The main focus of the Sikhs has been to pool their resources first to establish Gurdwaras but even now several travel for an hour or two to reach a house of worship. Progressively Sikh studies programs have been created at a few universities though almost entirely financially supported by the community. The Sikh cultural activities are also beginning to take place. The demands on Sikh resources are heavy and may be expected to remain that way as long as public interest in them and their travails remains dormant.
Sikhs and mainstream America so far have been spatially and culturally distant or at best interfacing with each other. The benign presence of Sikhs as law abiding, tax-paying citizens has not created any waves in the public interest domain. Thus the dynamics of growth and spread of Sikh expatriates in the American society and the emergence of Sikh religious and cultural activities has not invoked any perceptible interest in the mainstream media and TV.

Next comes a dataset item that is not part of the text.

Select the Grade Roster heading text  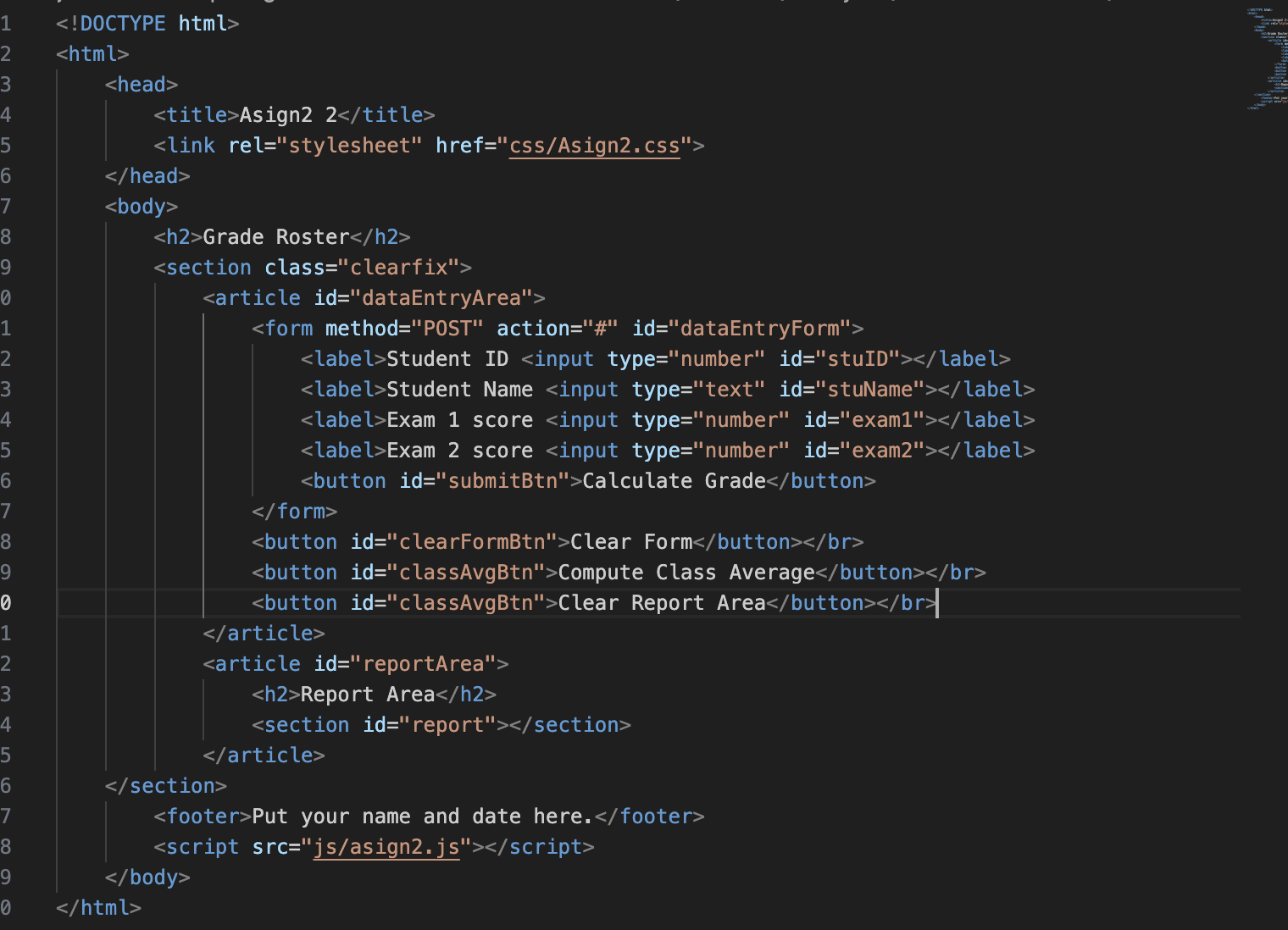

Post September11, in more than half of the reported incidents of harassment, vandalism, intimidation and violence, the targets were Sikhs, whose men wear beards and turbans in accordance with their religious beliefs. The Sikh community activists have been trying to enhance awareness about their faith in the mainstream to correct perceptions of mistaken identity – undoubtedly not an easy task!